◆ Document ◆
● ● ● ● ● ● ●

When I was a little girl, we played outside all summer long, sunup to sundown. I lived in a row house. Our households and our lives were literally connected. The street lights were our curfew. We played sprint, dodge-ball, and tag with mixed-age neighborhood kids. I learned how to whistle—more like a piercing screech—with both my fingers shoved in my mouth [this has served me well]. We rode our bikes to the community pool, accompanied only by a towel and a quarter for a pretzel from the vendor. And—at least once a week—the teenagers would crank the fire hydrants to full blast and we’d splash like bandits. The high-pressure water propelled us into the middle of the street. We’d get back in line for another chance, until the police squad car or fire truck would pull up and ruin our fun. Everyone scattered like hooligans, hiding under cars or running home…until next time. And though we ran and hid in fear, no one ever got in trouble. The patrol officers expected these calls on scorching summer days. Then at night the adult conversations and laughter from the connecting porches filtered through the open windows and into our homes.

Independent, outside play was an important part of summer. We explored in all sorts of ways, without the overly cautious, watchful eyes of doting parents. We overcame boredom on our own, using our imaginations. We tested boundaries, got into trouble, and then learned how to find our way out of it. The freedom to play outside brought wisdom and well-earned lessons. We didn’t know it, but those long summer days were experience in social and practical skills, self-discipline and curiosity, and passion for exploring.

● ● ● ● ● ● ●

◆ Challenges ◆
1. In the text about childhood summers, what served as the children's curfew?
2. Decide whether each statement agrees with the text about childhood summers. Answer yes or no for each, quoting the words of the text that decide it.
(a) The narrator lived in a row house.
(b) The children rode to the community pool carrying a dollar for a pretzel.
(c) Children who played in the opened fire hydrants often got in trouble with the police.

[Source data]
● ● ● ● ● ● ●

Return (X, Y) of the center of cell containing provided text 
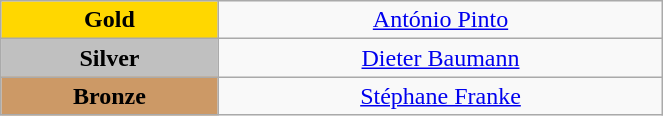
Dieter Baumann (440, 58)
Bronze (110, 96)
António Pinto (440, 20)
Gold (110, 20)
Silver (110, 58)
Stéphane Franke (440, 96)
Search for the cell housing the specified text and yield its [X, Y] center coordinate. 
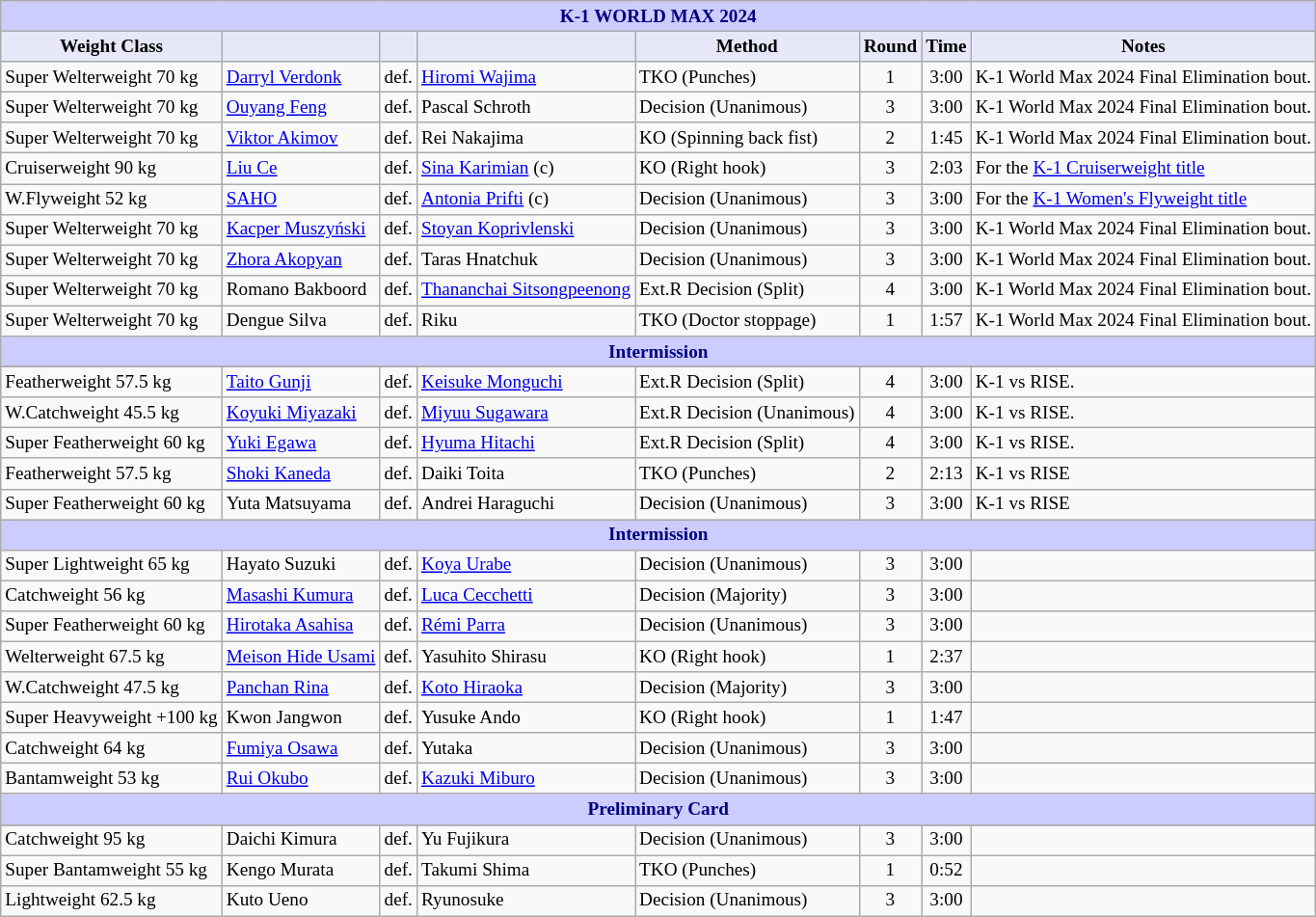
Super Lightweight 65 kg [112, 565]
Fumiya Osawa [301, 748]
Koyuki Miyazaki [301, 413]
Liu Ce [301, 169]
1:47 [947, 717]
For the K-1 Women's Flyweight title [1143, 199]
Romano Bakboord [301, 290]
Dengue Silva [301, 321]
Masashi Kumura [301, 596]
Shoki Kaneda [301, 473]
Catchweight 95 kg [112, 840]
Rei Nakajima [525, 138]
Taito Gunji [301, 382]
2:03 [947, 169]
1:45 [947, 138]
Lightweight 62.5 kg [112, 900]
Bantamweight 53 kg [112, 779]
Zhora Akopyan [301, 260]
Super Bantamweight 55 kg [112, 870]
TKO (Doctor stoppage) [748, 321]
KO (Spinning back fist) [748, 138]
Antonia Prifti (c) [525, 199]
0:52 [947, 870]
Hayato Suzuki [301, 565]
W.Catchweight 47.5 kg [112, 687]
Panchan Rina [301, 687]
Catchweight 64 kg [112, 748]
Preliminary Card [658, 809]
2:13 [947, 473]
Keisuke Monguchi [525, 382]
Taras Hnatchuk [525, 260]
W.Catchweight 45.5 kg [112, 413]
Time [947, 46]
Yu Fujikura [525, 840]
Luca Cecchetti [525, 596]
Kuto Ueno [301, 900]
Kacper Muszyński [301, 229]
Takumi Shima [525, 870]
Notes [1143, 46]
Welterweight 67.5 kg [112, 657]
Yusuke Ando [525, 717]
Yuki Egawa [301, 443]
Miyuu Sugawara [525, 413]
Ext.R Decision (Unanimous) [748, 413]
Ouyang Feng [301, 107]
K-1 WORLD MAX 2024 [658, 16]
Darryl Verdonk [301, 77]
Hyuma Hitachi [525, 443]
Thananchai Sitsongpeenong [525, 290]
Stoyan Koprivlenski [525, 229]
Meison Hide Usami [301, 657]
SAHO [301, 199]
Viktor Akimov [301, 138]
Weight Class [112, 46]
Cruiserweight 90 kg [112, 169]
Kengo Murata [301, 870]
Yuta Matsuyama [301, 504]
Kazuki Miburo [525, 779]
2:37 [947, 657]
Koya Urabe [525, 565]
Kwon Jangwon [301, 717]
Daiki Toita [525, 473]
Ryunosuke [525, 900]
Pascal Schroth [525, 107]
Method [748, 46]
For the K-1 Cruiserweight title [1143, 169]
1:57 [947, 321]
W.Flyweight 52 kg [112, 199]
Sina Karimian (c) [525, 169]
Rémi Parra [525, 626]
Koto Hiraoka [525, 687]
Rui Okubo [301, 779]
Riku [525, 321]
Catchweight 56 kg [112, 596]
Round [891, 46]
Yasuhito Shirasu [525, 657]
Daichi Kimura [301, 840]
Hiromi Wajima [525, 77]
Hirotaka Asahisa [301, 626]
Yutaka [525, 748]
Andrei Haraguchi [525, 504]
Super Heavyweight +100 kg [112, 717]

● ● ● ● ● ● ●

◆ Answers to the tasks ◆
1. The street lights were their curfew.

2.
(a) Yes: "I lived in a row house."
(b) No: "accompanied only by a towel and a quarter for a pretzel from the vendor."
(c) No: "And though we ran and hid in fear, no one ever got in trouble."